Thaw Seen in Stock Loans

The terms are stricter now, but bank stock lending is back.

After going into hibernation during the financial crisis, bank stock loans once again are allowing small bank holding companies to borrow against their stock and pump the proceeds into subsidiary banks-while giving bank stock lenders a chance to revisit an old business line.

With regulators of small firms generally more concerned with capital ratios at the bank level rather than the holding company, more bank holding companies (generally those with less than $500 million in assets) are using the loans to finance mergers and acquisitions, to invest in internal growth strategies or to restore depleted capital. Activity in these areas has picked up as the economy and banking industry rebound to health.

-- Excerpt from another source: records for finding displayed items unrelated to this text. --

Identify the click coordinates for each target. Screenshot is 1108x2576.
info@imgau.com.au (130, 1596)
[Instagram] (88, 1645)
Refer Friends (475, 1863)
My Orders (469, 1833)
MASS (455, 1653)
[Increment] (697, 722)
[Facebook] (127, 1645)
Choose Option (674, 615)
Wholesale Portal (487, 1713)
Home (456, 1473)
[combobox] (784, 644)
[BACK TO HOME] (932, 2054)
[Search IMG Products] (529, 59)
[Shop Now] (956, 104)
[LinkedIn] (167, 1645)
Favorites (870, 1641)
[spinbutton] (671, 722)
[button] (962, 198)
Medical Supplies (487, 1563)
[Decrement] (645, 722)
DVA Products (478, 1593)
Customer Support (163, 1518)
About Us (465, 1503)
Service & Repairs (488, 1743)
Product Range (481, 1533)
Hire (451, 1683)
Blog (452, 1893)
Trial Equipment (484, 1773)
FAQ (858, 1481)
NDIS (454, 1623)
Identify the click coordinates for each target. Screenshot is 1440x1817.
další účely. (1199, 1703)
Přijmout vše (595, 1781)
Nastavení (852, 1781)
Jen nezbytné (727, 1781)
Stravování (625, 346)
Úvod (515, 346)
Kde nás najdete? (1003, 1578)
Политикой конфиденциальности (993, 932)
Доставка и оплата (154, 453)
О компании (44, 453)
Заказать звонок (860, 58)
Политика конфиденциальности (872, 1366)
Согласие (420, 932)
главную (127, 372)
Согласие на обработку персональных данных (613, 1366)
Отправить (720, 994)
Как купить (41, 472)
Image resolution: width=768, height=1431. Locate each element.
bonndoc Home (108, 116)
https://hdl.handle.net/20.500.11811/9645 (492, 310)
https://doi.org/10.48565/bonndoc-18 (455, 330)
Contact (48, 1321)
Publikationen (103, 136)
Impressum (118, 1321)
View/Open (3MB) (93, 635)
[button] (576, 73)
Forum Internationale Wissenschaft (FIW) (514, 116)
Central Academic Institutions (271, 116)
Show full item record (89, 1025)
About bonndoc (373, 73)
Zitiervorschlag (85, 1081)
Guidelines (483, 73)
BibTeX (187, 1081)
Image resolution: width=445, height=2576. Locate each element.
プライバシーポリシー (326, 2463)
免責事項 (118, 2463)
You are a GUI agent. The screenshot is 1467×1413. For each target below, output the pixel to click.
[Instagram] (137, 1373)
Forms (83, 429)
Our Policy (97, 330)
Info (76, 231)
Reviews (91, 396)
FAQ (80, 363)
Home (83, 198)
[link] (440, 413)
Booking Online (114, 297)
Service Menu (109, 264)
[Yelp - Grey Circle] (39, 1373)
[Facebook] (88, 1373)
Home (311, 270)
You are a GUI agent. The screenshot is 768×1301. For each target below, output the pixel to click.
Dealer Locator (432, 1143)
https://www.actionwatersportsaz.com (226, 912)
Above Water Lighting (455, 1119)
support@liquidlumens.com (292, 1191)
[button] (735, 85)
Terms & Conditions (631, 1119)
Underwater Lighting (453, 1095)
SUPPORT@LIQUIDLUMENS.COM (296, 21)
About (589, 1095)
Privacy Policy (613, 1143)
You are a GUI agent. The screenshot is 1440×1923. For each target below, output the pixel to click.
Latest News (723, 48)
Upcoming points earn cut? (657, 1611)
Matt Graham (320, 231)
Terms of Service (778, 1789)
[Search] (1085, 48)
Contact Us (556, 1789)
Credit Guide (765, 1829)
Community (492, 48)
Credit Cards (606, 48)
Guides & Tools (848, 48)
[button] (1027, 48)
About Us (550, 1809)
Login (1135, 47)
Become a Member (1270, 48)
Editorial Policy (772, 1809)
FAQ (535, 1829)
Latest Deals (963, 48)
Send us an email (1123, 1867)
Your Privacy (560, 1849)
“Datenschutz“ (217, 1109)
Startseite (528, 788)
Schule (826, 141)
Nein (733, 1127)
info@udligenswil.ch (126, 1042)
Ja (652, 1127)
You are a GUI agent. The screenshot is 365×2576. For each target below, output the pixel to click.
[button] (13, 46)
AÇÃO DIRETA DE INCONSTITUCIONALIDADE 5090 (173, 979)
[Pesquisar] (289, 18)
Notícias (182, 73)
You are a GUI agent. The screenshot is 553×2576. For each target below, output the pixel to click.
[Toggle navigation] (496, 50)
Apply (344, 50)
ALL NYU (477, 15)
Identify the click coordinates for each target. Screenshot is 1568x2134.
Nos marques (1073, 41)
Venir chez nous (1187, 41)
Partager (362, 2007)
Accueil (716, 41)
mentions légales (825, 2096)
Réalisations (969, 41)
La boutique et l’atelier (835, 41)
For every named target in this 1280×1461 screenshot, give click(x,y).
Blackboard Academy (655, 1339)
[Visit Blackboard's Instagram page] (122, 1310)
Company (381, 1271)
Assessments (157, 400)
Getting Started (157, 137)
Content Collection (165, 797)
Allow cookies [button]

"Increasingly, banks are trying to take advantage of opportunities rather than just dealing with problems," says Jeff Gerrish, chairman of Gerrish McCreary Smith Consultants. That goes not just for borrowers but also for lenders, primarily bankers' banks that act as correspondent banks for community institutions.

"Lenders are now coming out," says Gerrish, whose Memphis firm helps community banks find loans. "We did four or five transactions last year after doing virtually none in 2008 to 2010."

Midwest Independent Bank in Jefferson City, Mo., has seen a "gentle" rise in its portfolio of bank stock loans since early 2009, says Bill Lloyd, the bank's chief lending officer. His firm initiated 12 new bank stock loans last year, along with several renewals. Demand isn't "wild," but it is steady, Lloyd says. "As long as you have smaller community banks, there will be a need for bank stock lending."

Some borrowers simply use the loans to pay shareholders who want to cash out. Others send the proceeds of the loans downstream to the bank level to finance a variety of activities. Bankers and consultants say the loans generally amount to $1 million to $10 million, with an interest rate of 4 percent to 6 percent and a maturity of three to 12 years. In the wake of the financial crisis, lenders are demanding stricter terms. They want 100 percent of the bank's stock as collateral and will accept no less than 50 percent, says Gerrish's colleague Greyson Tuck.

Midwest Independent Bank typically requires 100 percent, "so we end up with a very conservative loan to value," Lloyd says. "If I have to foreclose, I need control of the bank."

Lloyd says the loans also come with performance covenants "that we hadn't used previously to manage loans better in these uncertain times." Asset quality, capital adequacy and earnings performance are measured quarterly as part of the covenants.

Finlayson Bancshares of Finlayson, Minn., took out two bank stock loans last year for a combined $5 million. Both loans were used to finance mergers. The company's Northview Bank bought First National Bank of Sandstone, Minn., and its First Independent Bank subsidiary bought State Bank of Lucan, Minn. The loans came from United Bankers' Bank of Bloomington, Minn. Finlayson has borrowed from UBB nine times over the last 25 years to finance purchases of banks or individual branches, says Bruce Pogatchnik, vice president of Finlayson.

This time around, "we weren't running around looking for banks," he says. "Lucan approached us, and the other one we bumped into."

Pogatchnik's family owns all the company's stock and didn't want to pony up more equity itself or dilute its holdings by bringing on new shareholders. "So we just borrowed against the banks that we already have," he says. "We had to put up all our stock as collateral."

The interest payments on the loan are deductible, making the terms attractive. "We borrowed at 5 percent and have a tax deduction that amounts to 40 percent. So the after-tax cost is 3 percent," Pogatchnik says. "No one would want to give you boatloads of capital for 3 percent."

Kevin Bostrom, UBB's chief credit officer, says bank stock loan volume will likely continue to rise. "I'm assuming we will see more M&A activity going forward, and then we would see more activity on our side to fund those transactions. We may see some for internal growth too."